### Directions:
Across the entries that follow, how many lines have the word "height" in them? Give only the number.

------------------------------------------------------------

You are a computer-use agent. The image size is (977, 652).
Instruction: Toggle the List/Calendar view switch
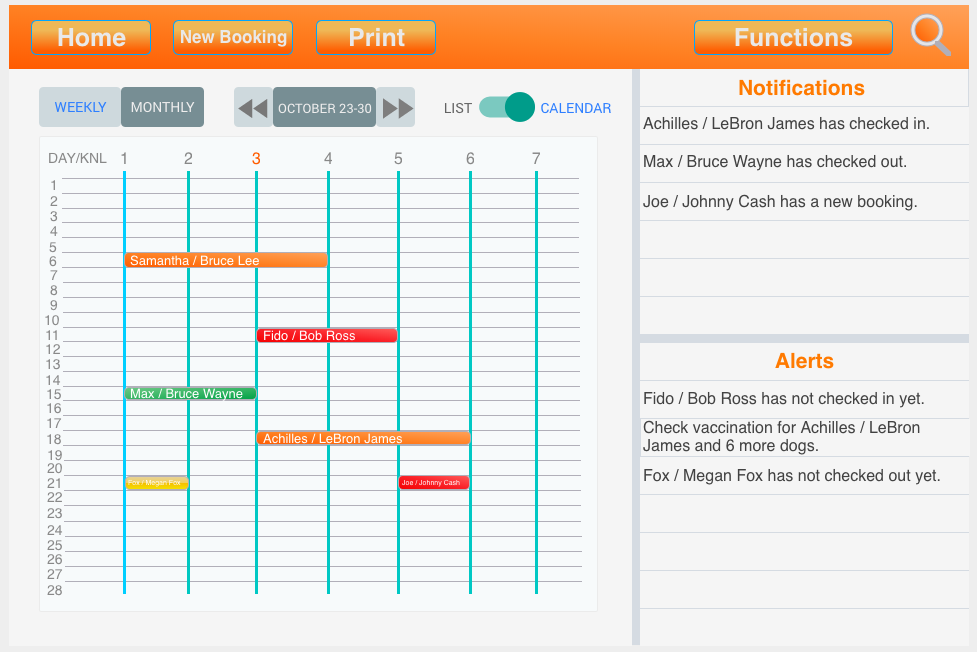pos(507,107)
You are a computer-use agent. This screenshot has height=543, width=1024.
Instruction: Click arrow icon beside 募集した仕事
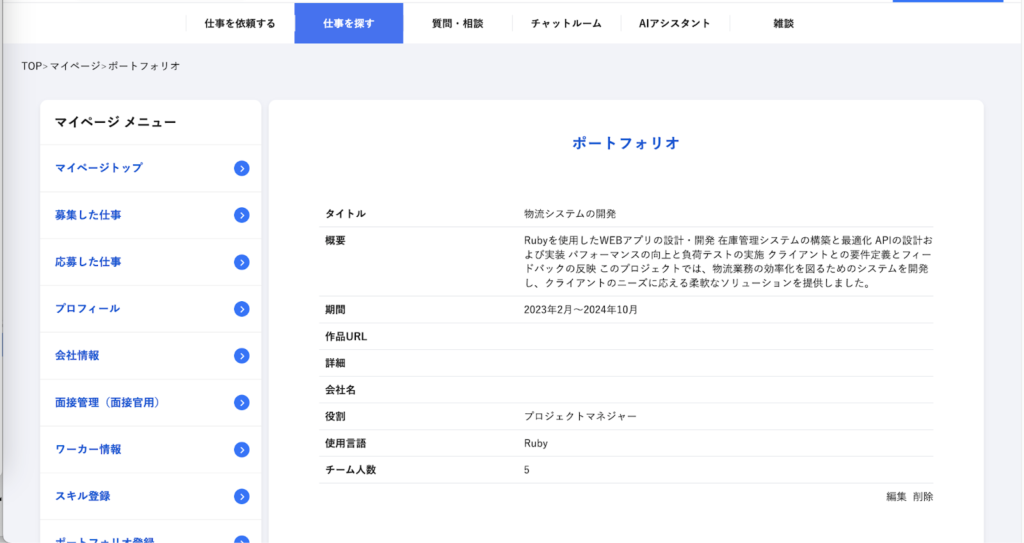241,215
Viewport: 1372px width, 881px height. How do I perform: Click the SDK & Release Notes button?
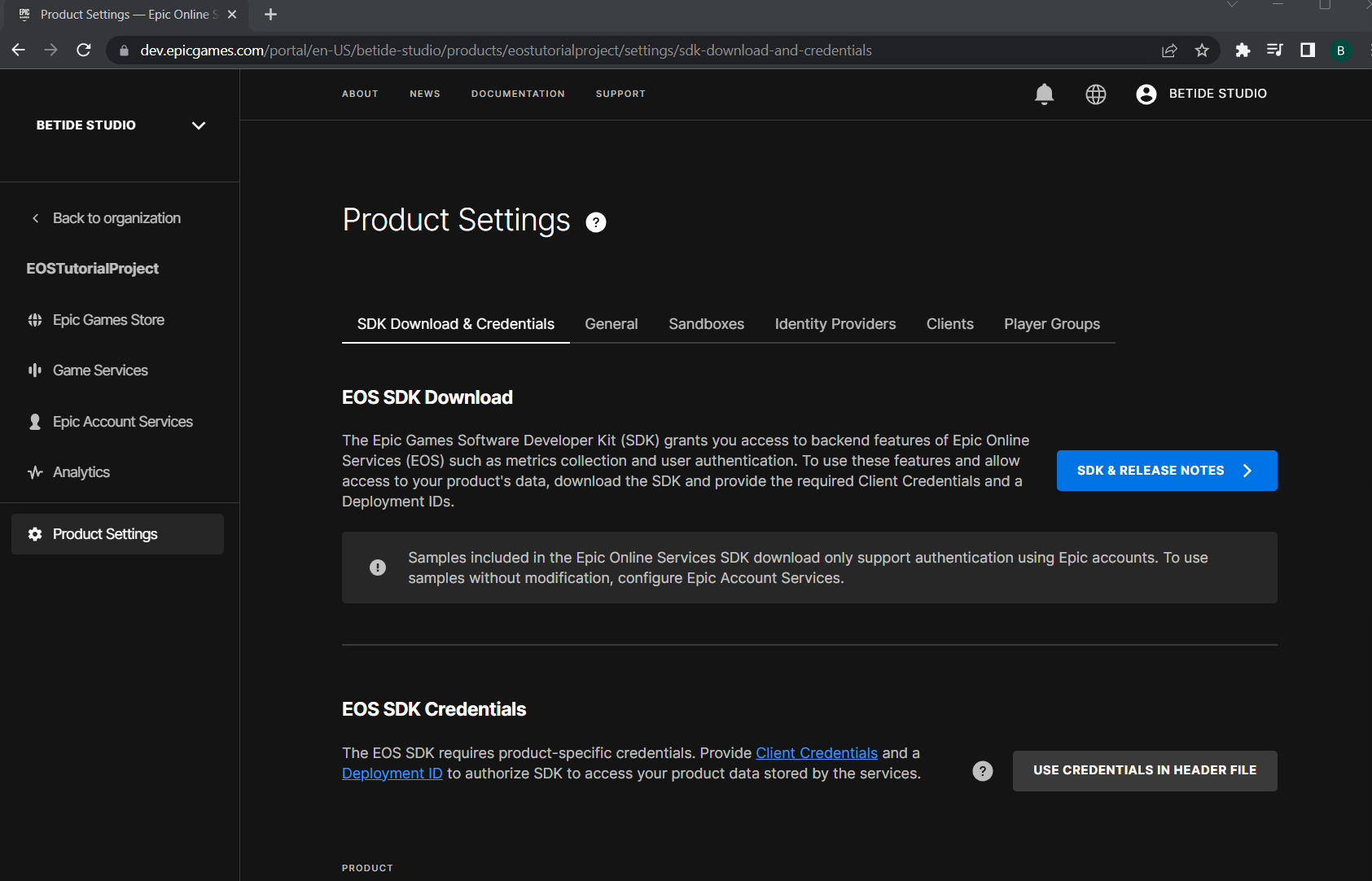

------------------------------------------------------------

### Worked solution:
2